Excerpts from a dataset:
^^^^

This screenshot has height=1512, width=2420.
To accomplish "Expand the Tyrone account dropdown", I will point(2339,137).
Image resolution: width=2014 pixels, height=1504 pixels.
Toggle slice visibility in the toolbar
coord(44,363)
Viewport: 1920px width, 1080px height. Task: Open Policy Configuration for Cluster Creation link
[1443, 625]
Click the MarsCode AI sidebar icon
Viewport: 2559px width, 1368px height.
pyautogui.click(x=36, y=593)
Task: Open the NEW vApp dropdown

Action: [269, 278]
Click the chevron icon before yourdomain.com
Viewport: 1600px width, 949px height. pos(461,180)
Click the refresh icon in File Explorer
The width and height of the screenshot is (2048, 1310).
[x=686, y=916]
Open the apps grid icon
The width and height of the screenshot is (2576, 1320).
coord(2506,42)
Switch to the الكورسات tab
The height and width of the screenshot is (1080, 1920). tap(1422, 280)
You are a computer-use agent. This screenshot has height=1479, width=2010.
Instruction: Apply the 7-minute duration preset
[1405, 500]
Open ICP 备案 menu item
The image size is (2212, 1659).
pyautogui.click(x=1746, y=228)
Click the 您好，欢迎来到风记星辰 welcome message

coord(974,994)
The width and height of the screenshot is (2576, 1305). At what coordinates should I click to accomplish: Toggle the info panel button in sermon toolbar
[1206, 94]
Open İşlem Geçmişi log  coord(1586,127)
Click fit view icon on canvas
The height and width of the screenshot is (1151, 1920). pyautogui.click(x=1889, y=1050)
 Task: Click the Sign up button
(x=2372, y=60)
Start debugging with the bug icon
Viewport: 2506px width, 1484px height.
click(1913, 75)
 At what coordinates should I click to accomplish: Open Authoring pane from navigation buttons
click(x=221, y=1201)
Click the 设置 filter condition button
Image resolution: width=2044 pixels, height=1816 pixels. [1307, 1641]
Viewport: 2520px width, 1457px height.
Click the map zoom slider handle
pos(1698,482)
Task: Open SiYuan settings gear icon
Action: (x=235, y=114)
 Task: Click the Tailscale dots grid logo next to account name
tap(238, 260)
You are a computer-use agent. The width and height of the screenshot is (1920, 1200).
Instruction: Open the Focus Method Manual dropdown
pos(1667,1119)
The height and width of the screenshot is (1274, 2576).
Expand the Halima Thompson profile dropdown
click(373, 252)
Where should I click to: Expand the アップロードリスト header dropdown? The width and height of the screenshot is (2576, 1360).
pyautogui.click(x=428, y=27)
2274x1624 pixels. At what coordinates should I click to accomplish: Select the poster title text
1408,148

^^^^

Prompt
Return all the data above, unaltered and complete.

Result of the task
This screenshot has height=1512, width=2420.
To accomplish "Expand the Tyrone account dropdown", I will point(2339,137).
Image resolution: width=2014 pixels, height=1504 pixels.
Toggle slice visibility in the toolbar
coord(44,363)
Viewport: 1920px width, 1080px height. Task: Open Policy Configuration for Cluster Creation link
[1443, 625]
Click the MarsCode AI sidebar icon
Viewport: 2559px width, 1368px height.
pyautogui.click(x=36, y=593)
Task: Open the NEW vApp dropdown

Action: [269, 278]
Click the chevron icon before yourdomain.com
Viewport: 1600px width, 949px height. pos(461,180)
Click the refresh icon in File Explorer
The width and height of the screenshot is (2048, 1310).
[x=686, y=916]
Open the apps grid icon
The width and height of the screenshot is (2576, 1320).
coord(2506,42)
Switch to the الكورسات tab
The height and width of the screenshot is (1080, 1920). tap(1422, 280)
You are a computer-use agent. This screenshot has height=1479, width=2010.
Instruction: Apply the 7-minute duration preset
[1405, 500]
Open ICP 备案 menu item
The image size is (2212, 1659).
pyautogui.click(x=1746, y=228)
Click the 您好，欢迎来到风记星辰 welcome message

coord(974,994)
The width and height of the screenshot is (2576, 1305). At what coordinates should I click to accomplish: Toggle the info panel button in sermon toolbar
[1206, 94]
Open İşlem Geçmişi log  coord(1586,127)
Click fit view icon on canvas
The height and width of the screenshot is (1151, 1920). pyautogui.click(x=1889, y=1050)
 Task: Click the Sign up button
(x=2372, y=60)
Start debugging with the bug icon
Viewport: 2506px width, 1484px height.
click(1913, 75)
 At what coordinates should I click to accomplish: Open Authoring pane from navigation buttons
click(x=221, y=1201)
Click the 设置 filter condition button
Image resolution: width=2044 pixels, height=1816 pixels. [1307, 1641]
Viewport: 2520px width, 1457px height.
Click the map zoom slider handle
pos(1698,482)
Task: Open SiYuan settings gear icon
Action: (x=235, y=114)
 Task: Click the Tailscale dots grid logo next to account name
tap(238, 260)
You are a computer-use agent. The width and height of the screenshot is (1920, 1200).
Instruction: Open the Focus Method Manual dropdown
pos(1667,1119)
The height and width of the screenshot is (1274, 2576).
Expand the Halima Thompson profile dropdown
click(373, 252)
Where should I click to: Expand the アップロードリスト header dropdown? The width and height of the screenshot is (2576, 1360).
pyautogui.click(x=428, y=27)
2274x1624 pixels. At what coordinates should I click to accomplish: Select the poster title text
1408,148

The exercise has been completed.